В идеологических построениях группировок типа "Аль-Каиды" палестинская проблема является одной из центральных для обоснования утверждений о борьбе, которую ведут "западные крестоносцы" и евреи против исламской уммы. Разгром в Первой мировой войне Османской империи и введение в Палестине британского мандата проложили, по мнению исламистских идеологов, дорогу к созданию в Палестине "сионистского образования" (т. е. Государства Израиль), служащего плацдармом для крестоносного вторжения в исламские земли.
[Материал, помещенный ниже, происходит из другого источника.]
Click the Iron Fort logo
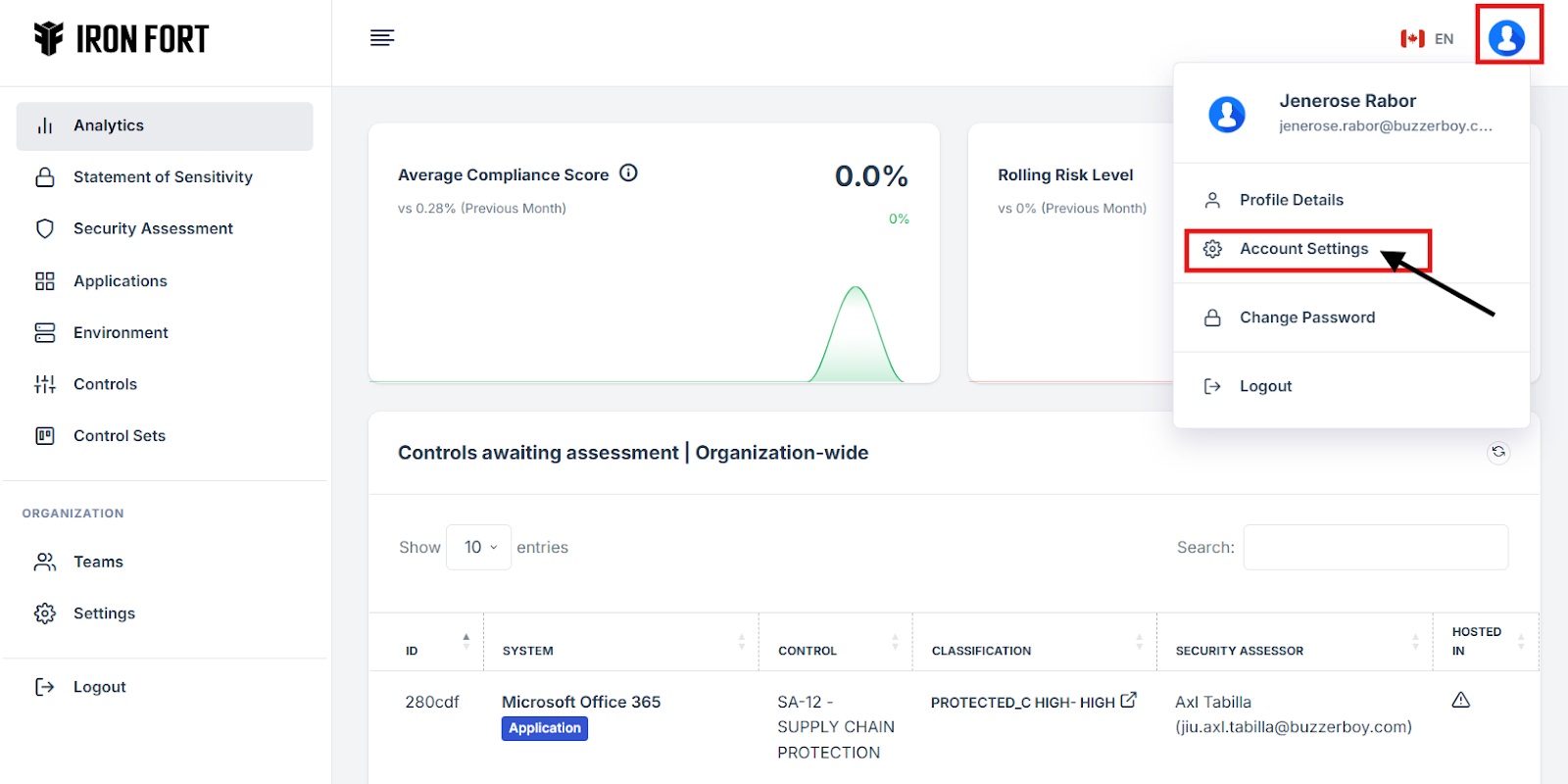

Эта мысль, в частности, озвучена идеологом "Аль-Каиды" Айманом аз-Завахири: "Сионистское образование – авангард кампании США по господству в исламском Леванте. Это часть огромной кампании против исламского мира, в которой Запад под руководством Америки выступил в союзе с глобальным сионизмом" . Таким образом, Палестина предстает в восприятии исламистов как форпост противостояния не только между арабским народом и израильской оккупацией, но между исламом и Западом (прежде всего, в лице США). По словам Усамы бен Ладена, "атака на Америку помогает палестинскому делу и наоборот". А по выражению исламиста Абу Аймана аль-Хиляли, Усама бен Ладен своими антиамериканскими действиями служит палестинской проблеме, "поскольку Израиль – один из союзников Америки среди исламского мира, и нет различия между Америкой и сионизмом".
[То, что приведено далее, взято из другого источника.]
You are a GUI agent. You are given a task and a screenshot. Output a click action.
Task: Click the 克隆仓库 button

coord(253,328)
Подобная интерпретация палестинской проблемы выглядит как минимум упрощенной, если не сказать извращенной. Запутанный узел трудноразрешимых и сложнейших вопросов, связанных с Палестиной, никак не может быть сведен к схеме противостояния по линии мусульмане/арабы – израильтяне/Запад.
Начало арабо-еврейского противостояния новейшего времени в Палестине относится к 1917 г., когда в Великобритании была принята Декларация лорда Артура Джеймса Бальфура, поддерживавшая идею "Еврейского национального отечества" и иммиграцию евреев в Палестину ("Правительство Его Величества относится благосклонно к восстановлению Национального очага еврейского народа в Палестине и приложит все усилия к облегчению достижения этой цели. Вполне понятно, что не должно быть предпринято ничего, что может повредить интересам как гражданским, так и религиозным нееврейским общинам в Палестине или правам и политическому статусу евреев в какой-либо другой стране".)
Декларация лорда Бальфура привнесла в повседневную жизнь Палестины серьезное беспокойство. В 1920–30-х гг. в Палестине происходили антисионистские беспорядки. В 1936 г. арабское восстание привело к рекомендациям Британской Королевской комиссии о разделе Палестины. После отмены установленного после Первой мировой войны британского мандата на Палестину Генеральная Ассамблея ООН приняла в ноябре 1947 г. резолюцию № 181, по которой Палестина разделялась на два государства – еврейское (42 % территории Палестины) и арабское (56 % территории). Иерусалим и Вифлеем со святыми местами выделялись в самостоятельную административную единицу с особым международным режимом под управлением ООН через Совет по опеке. 14 мая 1948 г. было провозглашено Государство Израиль, однако арабского государства создано так и не было. Естественно, у каждой стороны конфликта есть своя точка зрения на то, кто виноват в таком развитии событий. И становиться на одну из них – было бы не совсем корректно, так как часто бывает, что истина лежит где-то посередине.